▸ **YOUR INSTRUCTIONS**
Carry on the Westworld film-references article from the end of its final sentence.

▸ **SUPPLIED TEXT**

_ _ _ _ _ _ _

This is an article on various film references appearing in the Westworld series.
For the series' references to older Westworld properties, please see References to 70s Westworld Franchise.
The Empire Strikes Back (1980)[edit | edit source]
In "The Bicameral Mind", Dolores' reassurance to her nemesis, the Man in Black, that a loved one from her past (William) will come to help her and punish the Man in Black - only to be informed by the Man in Black that he is William - is very similar in its execution to Darth Vader revealing the truth about his past to Luke Skywalker.
In The Empire Strikes Back, a cornered and wounded Luke is adamant to Vader that he already knows enough about his late father Anakin, including that Vader corrupted and killed him. Vader disagrees with Skywalker, and insists that Obi-Wan Kenobi didn't tell Luke the entire truth. He then admits to being Luke's father, the death being metaphorical, as he was "reborn" under a more sinister alter ego, as a member of the Sith and servant to the Emperor. Luke falls into a state of terrified shock, uttering an angry cry of disbelief.

_ _ _ _ _ _ _

▸ **DATASET EXTRACT**

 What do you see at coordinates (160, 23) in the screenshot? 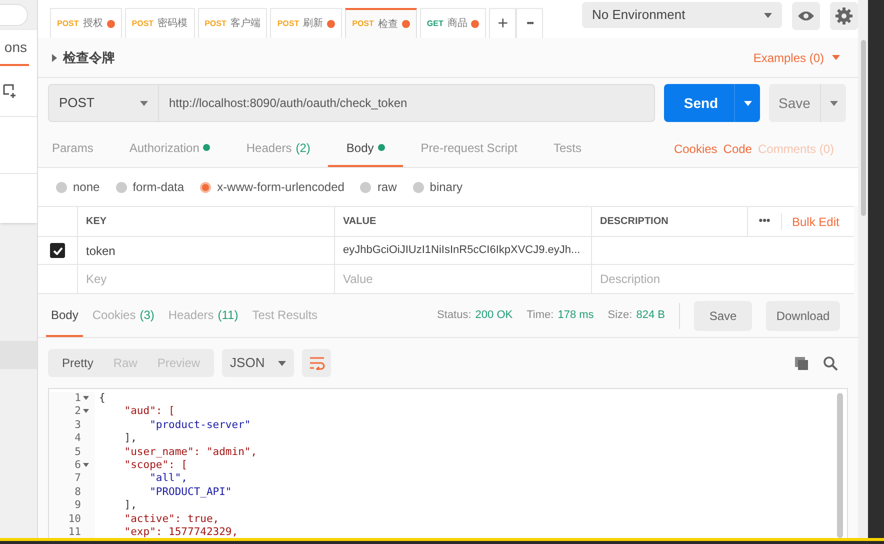
I see `request-tab: POST 密码模` at bounding box center [160, 23].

_ _ _ _ _ _ _

▸ **TASK RESULT**
The Man in Black's revelations about his past incite a similar state of complete shock in Dolores. However, her initial disbelief and the anger she exhibits afterwards is more tranquil than Skywalker's reaction in the film. William's personal corruption from a more idealistic figure to a borderline nihilist, who embraces his own darkness and dark alter ego, mirrors Vader's fall from grace. William admits to the worldview that the man he is now was "born in the park some thirty years ago" during a conversation with Lawrence early in the first season.
Both of these scenes, involving a major plot twist and character revelation, also include the two characters facing each other in a personal duel (Luke and Vader/Anakin swordfighting in Cloud City, Dolores and the Man in Black/William facing off at the churchyard in Escalante).
It should be worth noting that the Darth Vader / Luke Skywalker father/son secret/revelation was seen in the 1966 spaghetti western Texas, Adios, along with a number of other scenes and characters that are likely to have influenced George Lucas, including the cantina scene from Star Wars, albeit with fewer guests.
Indiana Jones and the Last Crusade (1989)[edit | edit source]
The reveal of The Man in Black's true identity in "The Bicameral Mind" involves a match cut (or a form of invisible cut) between the younger William and his older self. The transition between the two different locations and periods is carried out by way of a black cowboy hat. Young William lowers his head, donning the black hat in an extreme close-up, and once he raises his head, the rising black hat reveals the face of older William, "The Man in Black".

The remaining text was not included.